SUMMARY OF THE INVENTION
[0036] The present invention is directed toward a process for
manufacturing a "solid torrefied bio-fuel" from ligno-cellulose
biomass pellets using a preheating step which heats the biomass in
a range of 80.degree. C. to 100.degree. C. The biomass material is
dried in a second step to obtain a maximum water content of 3% and
torrefaction of the dried material is accomplished in a third step
using microwave energy of 5.8 GHz to obtain a mild carbonization
below 280.degree. C. without affecting the cellulose and lignin
components of the biomass. The torrefacted pellets are then
cooled.
[0037] The invention is therefore a hybrid-system, where microwave
energy is used in different phases, to accelerate the heating
process. In particular microwave heating can be usefully applied to
the first phase, namely: pre-heating of the biomass, the second
phase drying and the third phase torrefaction.
[0038] It is an object of the invention to manufacture a pellet
product which has been uniformly torrefied by the simultaneous or
separate use of microwave radiation and thermal heating.
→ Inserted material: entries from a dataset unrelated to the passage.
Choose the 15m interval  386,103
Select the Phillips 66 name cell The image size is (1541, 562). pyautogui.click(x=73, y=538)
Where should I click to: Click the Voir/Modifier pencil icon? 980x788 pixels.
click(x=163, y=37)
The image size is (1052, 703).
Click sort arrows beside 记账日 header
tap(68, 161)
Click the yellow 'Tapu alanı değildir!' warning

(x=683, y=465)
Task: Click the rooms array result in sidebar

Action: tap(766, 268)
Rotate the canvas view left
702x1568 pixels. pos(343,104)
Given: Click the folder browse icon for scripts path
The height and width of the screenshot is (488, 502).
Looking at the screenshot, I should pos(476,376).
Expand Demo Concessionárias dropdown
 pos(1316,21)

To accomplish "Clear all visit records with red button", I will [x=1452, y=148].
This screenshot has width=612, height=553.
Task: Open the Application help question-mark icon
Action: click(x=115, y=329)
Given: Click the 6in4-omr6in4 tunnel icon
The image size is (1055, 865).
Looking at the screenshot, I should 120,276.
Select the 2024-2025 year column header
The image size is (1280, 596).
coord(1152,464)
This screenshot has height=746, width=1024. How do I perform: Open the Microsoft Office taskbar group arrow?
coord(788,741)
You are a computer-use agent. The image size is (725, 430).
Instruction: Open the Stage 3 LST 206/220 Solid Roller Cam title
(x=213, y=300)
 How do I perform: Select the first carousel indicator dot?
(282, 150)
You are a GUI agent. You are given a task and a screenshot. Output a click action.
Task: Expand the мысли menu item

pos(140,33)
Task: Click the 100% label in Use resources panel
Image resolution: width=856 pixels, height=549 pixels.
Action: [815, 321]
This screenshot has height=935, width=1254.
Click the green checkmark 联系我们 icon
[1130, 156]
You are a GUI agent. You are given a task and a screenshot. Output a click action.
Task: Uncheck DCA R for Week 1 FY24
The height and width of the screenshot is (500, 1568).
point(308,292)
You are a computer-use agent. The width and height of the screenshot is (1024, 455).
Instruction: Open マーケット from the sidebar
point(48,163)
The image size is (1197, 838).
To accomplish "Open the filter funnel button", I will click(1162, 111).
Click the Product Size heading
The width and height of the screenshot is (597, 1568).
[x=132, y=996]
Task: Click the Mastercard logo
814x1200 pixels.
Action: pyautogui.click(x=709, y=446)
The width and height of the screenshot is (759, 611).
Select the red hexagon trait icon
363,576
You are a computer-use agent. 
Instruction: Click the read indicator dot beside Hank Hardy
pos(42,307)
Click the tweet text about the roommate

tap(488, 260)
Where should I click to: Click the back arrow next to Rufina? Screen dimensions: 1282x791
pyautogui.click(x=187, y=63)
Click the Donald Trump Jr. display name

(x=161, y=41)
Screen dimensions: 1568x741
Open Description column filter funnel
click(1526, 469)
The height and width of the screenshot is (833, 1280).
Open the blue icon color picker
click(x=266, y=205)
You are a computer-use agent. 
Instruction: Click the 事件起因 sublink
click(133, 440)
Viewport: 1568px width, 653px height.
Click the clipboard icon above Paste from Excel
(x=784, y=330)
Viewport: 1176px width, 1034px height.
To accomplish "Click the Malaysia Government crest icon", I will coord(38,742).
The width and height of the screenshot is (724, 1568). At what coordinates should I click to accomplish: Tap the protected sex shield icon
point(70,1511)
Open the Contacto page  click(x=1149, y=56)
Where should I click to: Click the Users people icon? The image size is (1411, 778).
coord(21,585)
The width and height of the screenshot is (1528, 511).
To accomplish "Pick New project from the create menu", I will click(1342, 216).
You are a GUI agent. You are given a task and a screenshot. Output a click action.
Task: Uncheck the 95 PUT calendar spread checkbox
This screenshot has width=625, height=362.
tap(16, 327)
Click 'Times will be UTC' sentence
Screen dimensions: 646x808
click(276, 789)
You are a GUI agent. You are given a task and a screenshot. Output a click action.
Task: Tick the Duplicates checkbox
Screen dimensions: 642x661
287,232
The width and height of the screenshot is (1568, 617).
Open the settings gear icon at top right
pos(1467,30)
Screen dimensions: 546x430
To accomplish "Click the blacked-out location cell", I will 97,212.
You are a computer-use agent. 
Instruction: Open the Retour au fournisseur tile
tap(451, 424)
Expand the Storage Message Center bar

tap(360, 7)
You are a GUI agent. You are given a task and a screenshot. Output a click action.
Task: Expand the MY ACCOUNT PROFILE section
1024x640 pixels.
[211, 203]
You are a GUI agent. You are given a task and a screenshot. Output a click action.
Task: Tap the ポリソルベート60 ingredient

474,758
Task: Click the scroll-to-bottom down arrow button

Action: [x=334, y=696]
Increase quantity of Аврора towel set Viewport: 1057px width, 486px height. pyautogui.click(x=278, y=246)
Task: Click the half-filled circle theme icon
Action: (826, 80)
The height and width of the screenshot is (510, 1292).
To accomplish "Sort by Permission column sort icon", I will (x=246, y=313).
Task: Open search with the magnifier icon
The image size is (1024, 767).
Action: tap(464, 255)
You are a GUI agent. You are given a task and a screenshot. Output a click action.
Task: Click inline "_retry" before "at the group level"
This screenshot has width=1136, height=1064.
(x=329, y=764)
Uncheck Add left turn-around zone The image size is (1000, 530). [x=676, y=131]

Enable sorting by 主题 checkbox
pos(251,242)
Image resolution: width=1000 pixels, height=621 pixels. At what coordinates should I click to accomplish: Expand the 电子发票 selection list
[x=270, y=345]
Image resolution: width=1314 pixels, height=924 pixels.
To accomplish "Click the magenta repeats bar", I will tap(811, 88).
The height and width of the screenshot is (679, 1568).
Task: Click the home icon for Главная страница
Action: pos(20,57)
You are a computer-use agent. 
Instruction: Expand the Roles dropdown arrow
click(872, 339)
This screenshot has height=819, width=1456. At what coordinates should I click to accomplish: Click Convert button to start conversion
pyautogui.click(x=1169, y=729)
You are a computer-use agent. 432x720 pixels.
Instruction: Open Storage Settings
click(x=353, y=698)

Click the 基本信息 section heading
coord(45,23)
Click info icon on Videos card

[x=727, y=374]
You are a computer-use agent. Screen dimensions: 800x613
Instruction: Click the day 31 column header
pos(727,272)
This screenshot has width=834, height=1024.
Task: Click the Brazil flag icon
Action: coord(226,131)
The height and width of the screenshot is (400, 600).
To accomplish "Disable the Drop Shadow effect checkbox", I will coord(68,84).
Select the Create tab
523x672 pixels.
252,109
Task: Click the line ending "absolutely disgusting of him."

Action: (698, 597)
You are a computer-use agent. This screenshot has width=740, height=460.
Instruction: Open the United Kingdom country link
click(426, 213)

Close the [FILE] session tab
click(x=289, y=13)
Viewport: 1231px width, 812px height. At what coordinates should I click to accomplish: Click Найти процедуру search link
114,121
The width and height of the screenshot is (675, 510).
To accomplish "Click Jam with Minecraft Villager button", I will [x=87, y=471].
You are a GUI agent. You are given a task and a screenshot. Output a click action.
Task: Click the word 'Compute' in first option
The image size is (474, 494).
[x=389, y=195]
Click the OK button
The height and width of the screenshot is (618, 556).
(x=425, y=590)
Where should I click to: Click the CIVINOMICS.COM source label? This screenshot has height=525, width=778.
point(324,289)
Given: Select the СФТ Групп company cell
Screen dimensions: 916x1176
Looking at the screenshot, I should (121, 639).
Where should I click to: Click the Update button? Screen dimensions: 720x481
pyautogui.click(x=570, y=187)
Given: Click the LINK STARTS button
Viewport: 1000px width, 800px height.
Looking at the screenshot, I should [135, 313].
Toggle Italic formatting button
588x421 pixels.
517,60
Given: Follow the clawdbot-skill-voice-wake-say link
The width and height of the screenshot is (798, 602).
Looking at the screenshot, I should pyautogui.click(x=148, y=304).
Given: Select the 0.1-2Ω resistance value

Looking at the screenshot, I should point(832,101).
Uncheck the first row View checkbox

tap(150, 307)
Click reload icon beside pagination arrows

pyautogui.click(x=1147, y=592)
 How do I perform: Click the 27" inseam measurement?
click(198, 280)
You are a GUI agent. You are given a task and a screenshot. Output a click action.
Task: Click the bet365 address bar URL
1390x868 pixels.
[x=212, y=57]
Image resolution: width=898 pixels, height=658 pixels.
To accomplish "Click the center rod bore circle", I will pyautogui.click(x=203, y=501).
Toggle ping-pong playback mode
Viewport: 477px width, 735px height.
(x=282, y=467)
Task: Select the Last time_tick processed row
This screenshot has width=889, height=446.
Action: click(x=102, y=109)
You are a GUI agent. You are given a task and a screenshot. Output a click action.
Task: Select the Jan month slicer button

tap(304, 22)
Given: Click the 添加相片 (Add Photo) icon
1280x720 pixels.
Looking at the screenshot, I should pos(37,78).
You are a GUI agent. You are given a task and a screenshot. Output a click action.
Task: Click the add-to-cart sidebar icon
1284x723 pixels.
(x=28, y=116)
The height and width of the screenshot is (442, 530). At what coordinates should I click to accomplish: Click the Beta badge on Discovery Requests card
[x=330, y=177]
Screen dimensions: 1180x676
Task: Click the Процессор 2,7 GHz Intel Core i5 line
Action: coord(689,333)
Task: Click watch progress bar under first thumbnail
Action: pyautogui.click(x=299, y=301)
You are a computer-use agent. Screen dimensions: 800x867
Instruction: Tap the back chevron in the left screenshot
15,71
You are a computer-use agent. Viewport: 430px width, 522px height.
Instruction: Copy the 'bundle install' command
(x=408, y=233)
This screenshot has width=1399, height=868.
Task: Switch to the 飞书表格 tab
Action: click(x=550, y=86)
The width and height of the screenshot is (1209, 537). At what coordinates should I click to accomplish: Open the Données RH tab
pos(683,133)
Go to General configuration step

[0039] It is also an object of the invention to be able to produce
a more homogeneous refined pellet product at a faster processing
rate by the adoption of simultaneous heating on the inside and the
surface (thermal heating and microwave heating) of pellets.
[0040] It is another objection of the invention to use two
different microwave frequencies, one of which has a microwave
frequency of 5.8 GHz which is particularly efficient for
torrefaction of the dried biomass and for heat penetration into
small sized biomass materials such as pellets.
[0041] It is yet another object of the invention to utilize a
process which produces a torrefied fuel which consumes less energy
during the torrefaction process making the torrefied fuel more
economically feasible and with better energy balances.
[0042] It is still another object of the invention to produce a
pellet based fuel which contains substantially most of the energy
content (.about.90%) of the starting material being processed.
[0043] It is further object of the invention to allow all types of
biomasses/mixtures including soft woods such as conifers to be
pelletized and further refined into "torrefied agro-pellets".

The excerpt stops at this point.